1. 使血管再细胞化的方法，包括向脱细胞化血管中引入细胞群和在脱细胞化血管上培养所述细胞群，从而使血管再细胞化。

2. 权利要求1的方法，其中所述细胞群来自全血、骨髓或干细胞。

3. 权利要求1的方法，其中所述细胞群包含内皮细胞和平滑肌细胞。

4. 权利要求2的方法，其中所述干细胞为表达CD133+的细胞。

5. 权利要求1的方法，其中所述细胞群在体外扩大和分化为内皮细胞和平滑肌细胞，然后将内皮细胞和平滑肌细胞引入脱细胞化血管。
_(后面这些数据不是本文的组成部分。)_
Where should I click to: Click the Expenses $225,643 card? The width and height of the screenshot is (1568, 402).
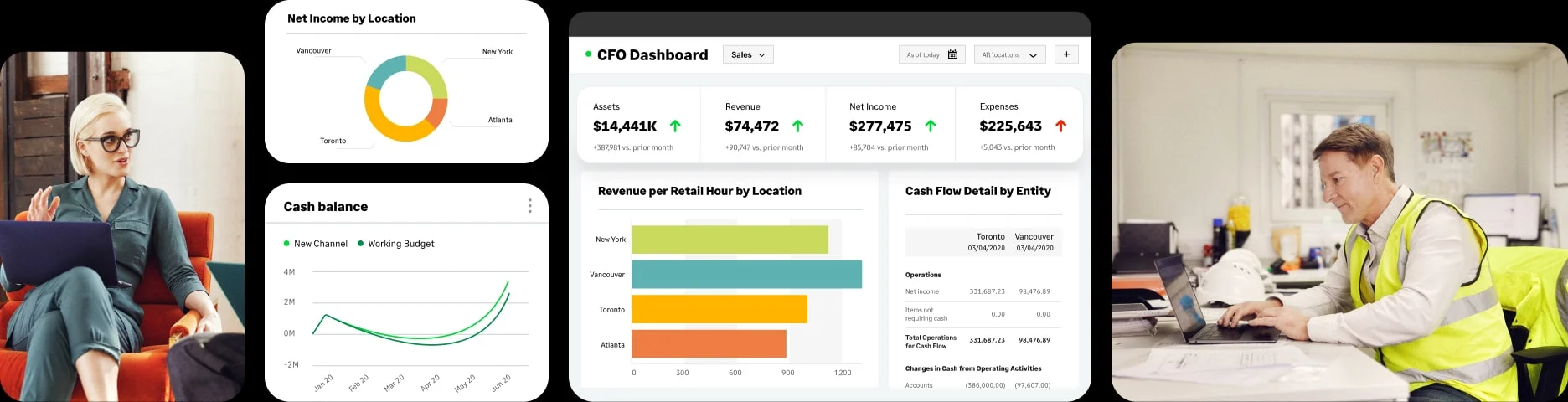coord(1019,126)
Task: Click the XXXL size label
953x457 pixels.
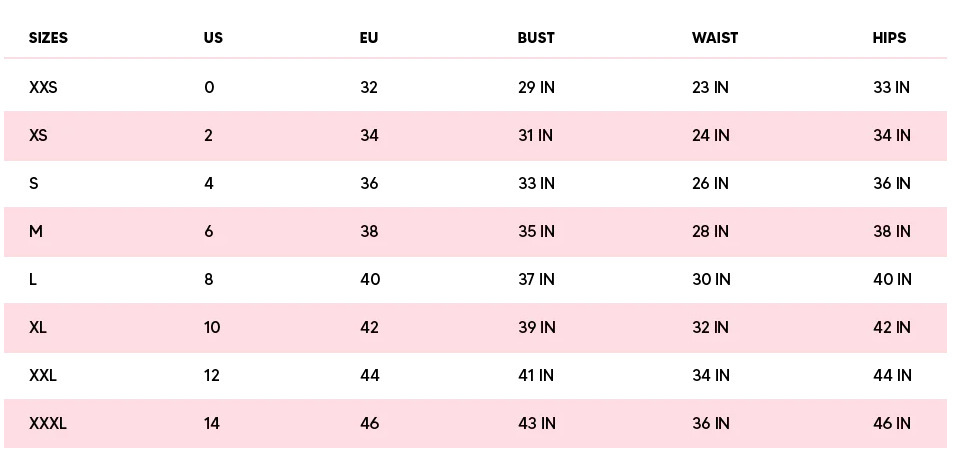Action: [x=48, y=423]
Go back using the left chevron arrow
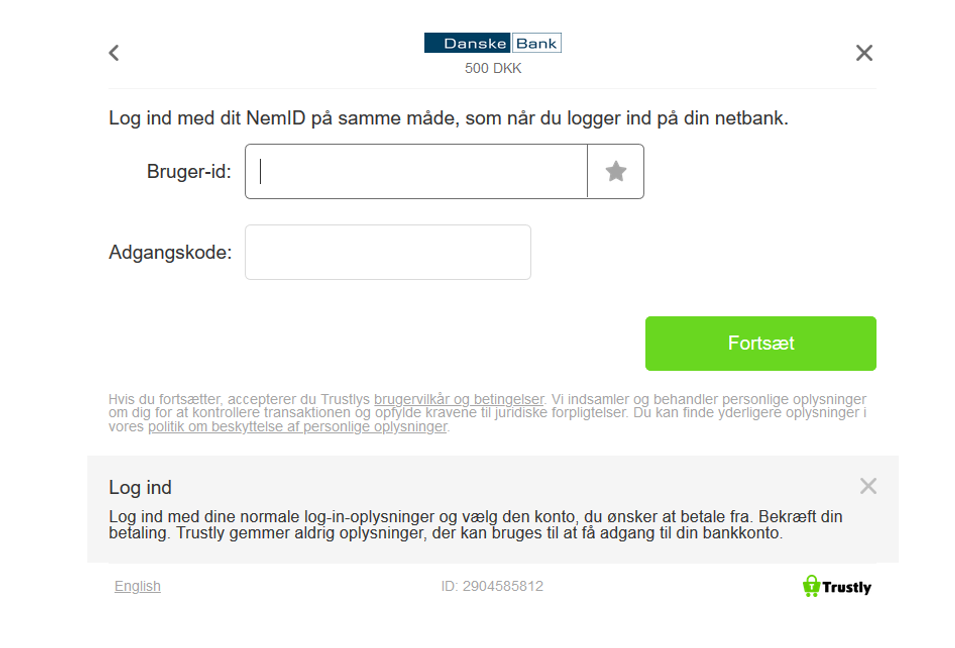This screenshot has height=648, width=955. pos(114,53)
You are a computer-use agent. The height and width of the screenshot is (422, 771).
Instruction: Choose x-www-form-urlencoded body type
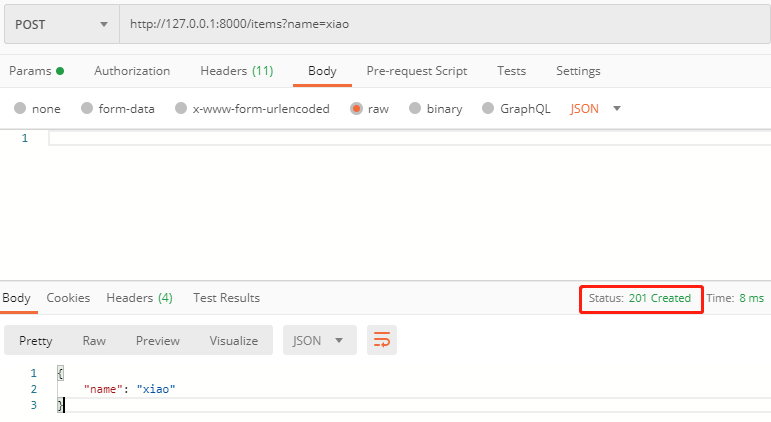pyautogui.click(x=181, y=109)
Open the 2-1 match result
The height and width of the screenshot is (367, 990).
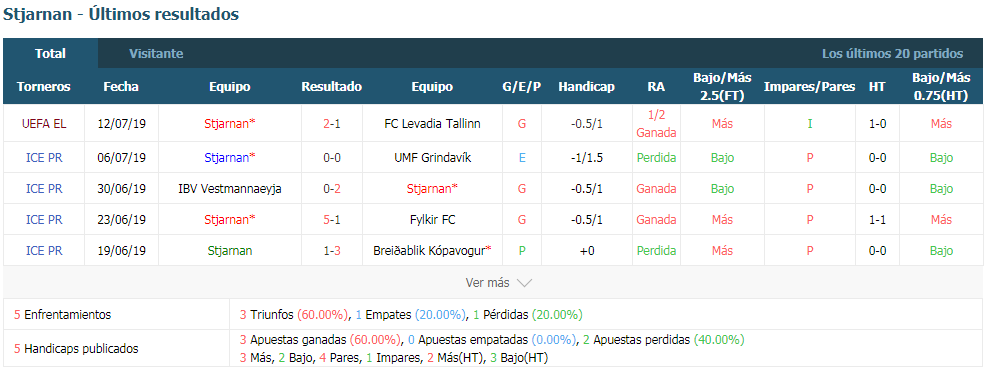(332, 124)
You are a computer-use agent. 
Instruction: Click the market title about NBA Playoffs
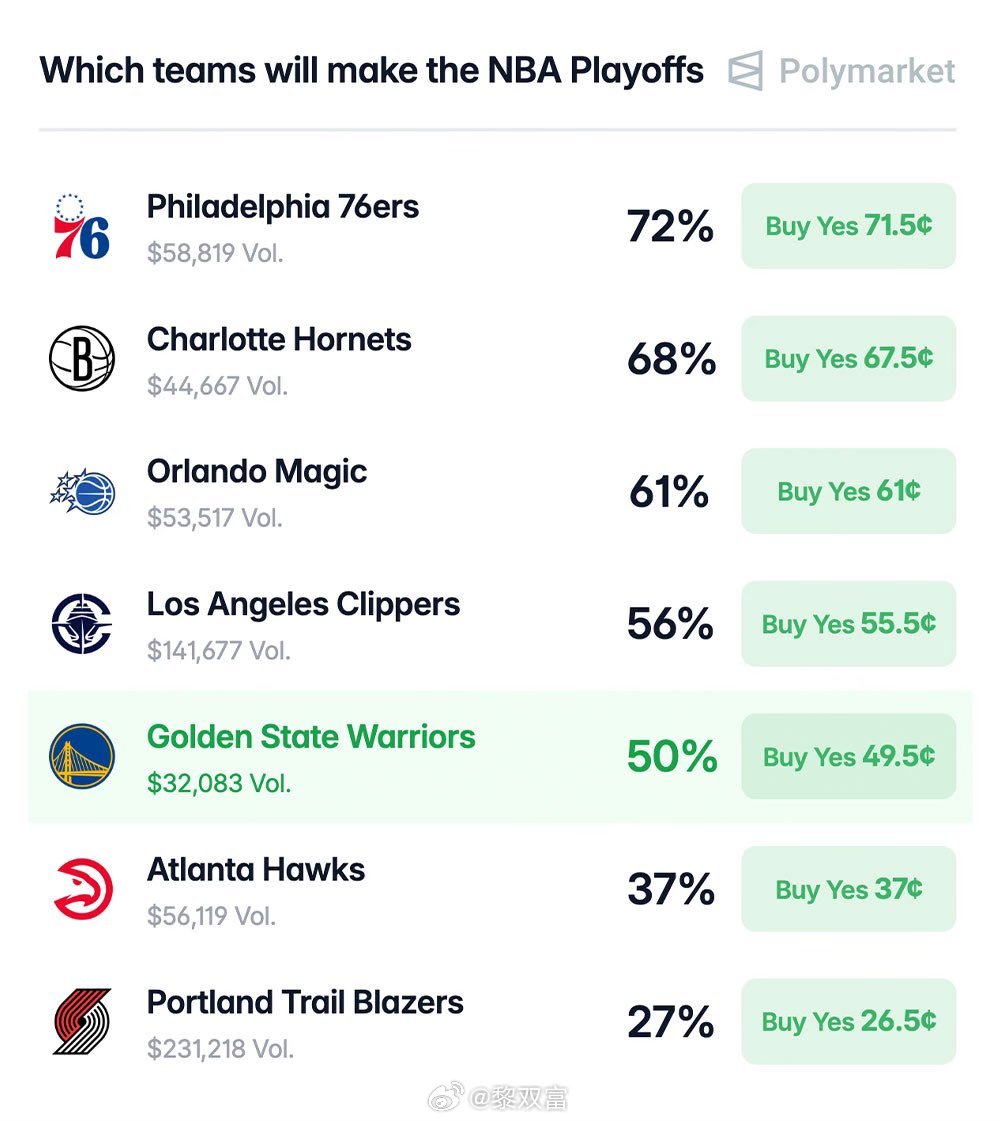371,71
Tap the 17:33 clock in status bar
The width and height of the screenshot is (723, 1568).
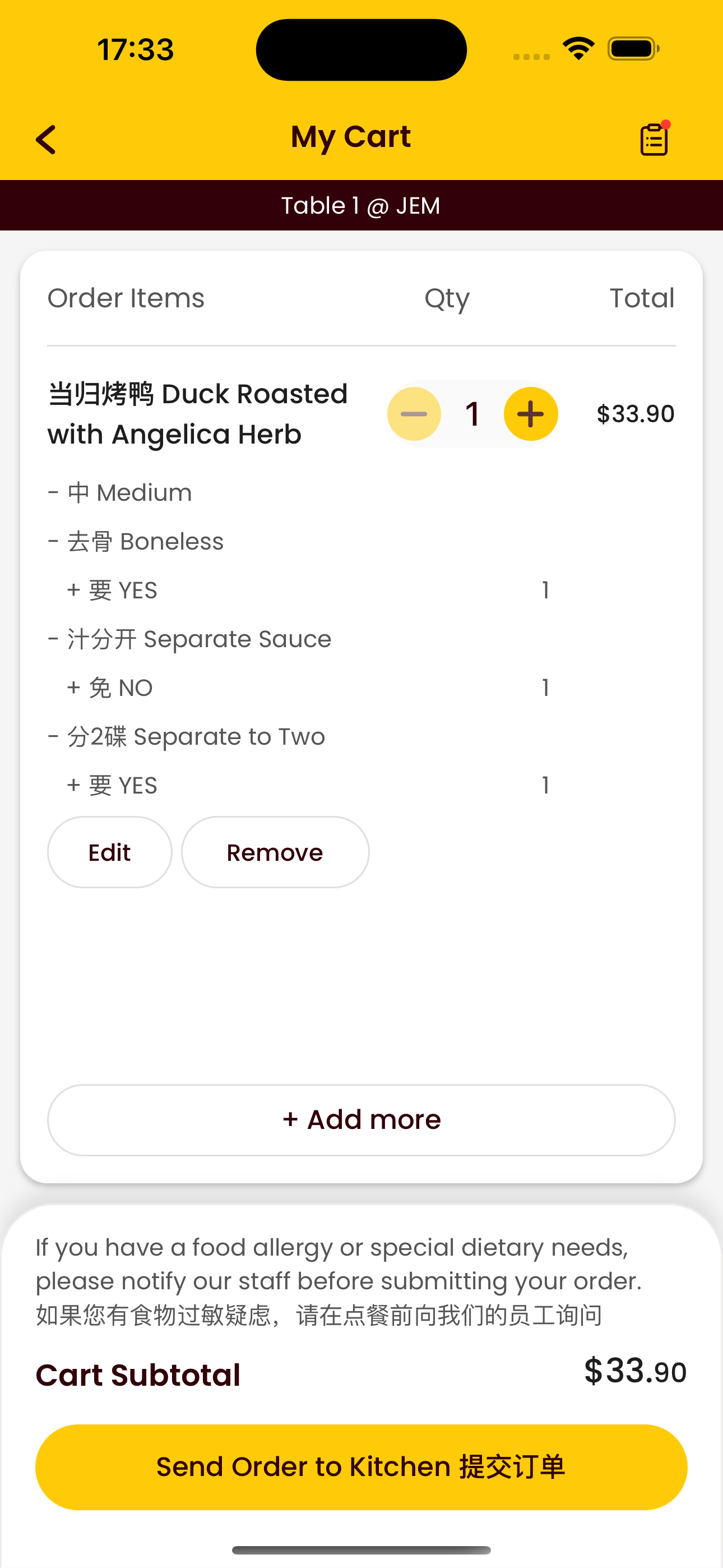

6. 权利要求1的方法，其中所述向脱细胞化血管中引入细胞群为通过注射或灌注。

7. 权利要求1的方法，其中所述培养包括灌注内皮细胞培养基和平滑肌细胞培养基。

8. 权利要求7的方法，其中所述内皮细胞培养基和所述平滑肌细胞培养基的所述灌注交替给予。

9. 权利要求8的方法，其中所述交替给予重复至少两次。

10. 权利要求1的方法，其中所述在脱细胞化血管上培养细胞群导致细胞群分化为内皮细胞和平滑肌细胞。

11. 权利要求10的方法，其中所述内皮细胞排列在脱细胞化血管外部，所述平滑肌细胞排列在脱细胞化血管腔。

12. 权利要求3或11的方法，其中所述内皮细胞表达VE-钙粘着蛋白、AcLDL、vWF或CD31。

13. 权利要求3或11的方法，其中所述平滑肌细胞表达平滑肌肌动蛋白或波形蛋白。

14. 权利要求1的方法，其中所述培养细胞群为体外培养。

15. 权利要求1的方法，其中所述血管为静脉或动脉。

16. 通过前述权利要求中任一项生产的血管。

17. 权利要求16的血管用于移植的用途。

18. 用于为患者提供血管移植物的方法，包括

a. 将受试者-来源的细胞群递送至脱细胞化血管；和

b. 在脱细胞化血管上培养所述受试者-来源的细胞群。

19. 权利要求18的方法，其中所述脱细胞化血管来自同种异体的供体。

20. 权利要求18的方法，其中所述受试者-来源的细胞群来自全血、骨髓或干细胞。

21. 权利要求18的方法，其中所述受试者-来源的细胞群包含内皮细胞和平滑肌细胞。

22. 权利要求20的方法，其中所述干细胞为表达CD133+的细胞。

23. 权利要求18的方法，其中所述受试者-来源的细胞群在体外扩大和分化为内皮细胞和平滑肌细胞，然后将内皮细胞和平滑肌细胞引入脱细胞化血管。

24. 权利要求18的方法，其中所述向脱细胞化血管中引入受试者-来源的细胞群为通过注射或灌注。

25. 权利要求18的方法，其中所述培养包括灌注内皮细胞培养基和平滑肌细胞培养基。

26. 权利要求25的方法，其中所述内皮细胞培养基和所述平滑肌细胞培养基的所述灌注交替给予。

27. 权利要求26的方法，其中所述交替给予重复至少两次。

28. 权利要求18的方法，其中所述在脱细胞化血管上培养受试者-来源的细胞群导致受试者-来源的细胞群分化为内皮细胞和平滑肌细胞。

29. 权利要求28的方法，其中所述内皮细胞排列在脱细胞化血管外部，所述平滑肌细胞排列在脱细胞化血管腔。

30. 权利要求21或29的方法，其中所述内皮细胞表达VE-钙粘着蛋白、AcLDL、vWF或CD31。

31. 权利要求21或29的方法，其中所述平滑肌细胞表达平滑肌肌动蛋白或波形蛋白。

32. 权利要求18的方法，其中所述培养细胞群为体外培养。

33. 权利要求18的方法，其中所述血管为静脉或动脉。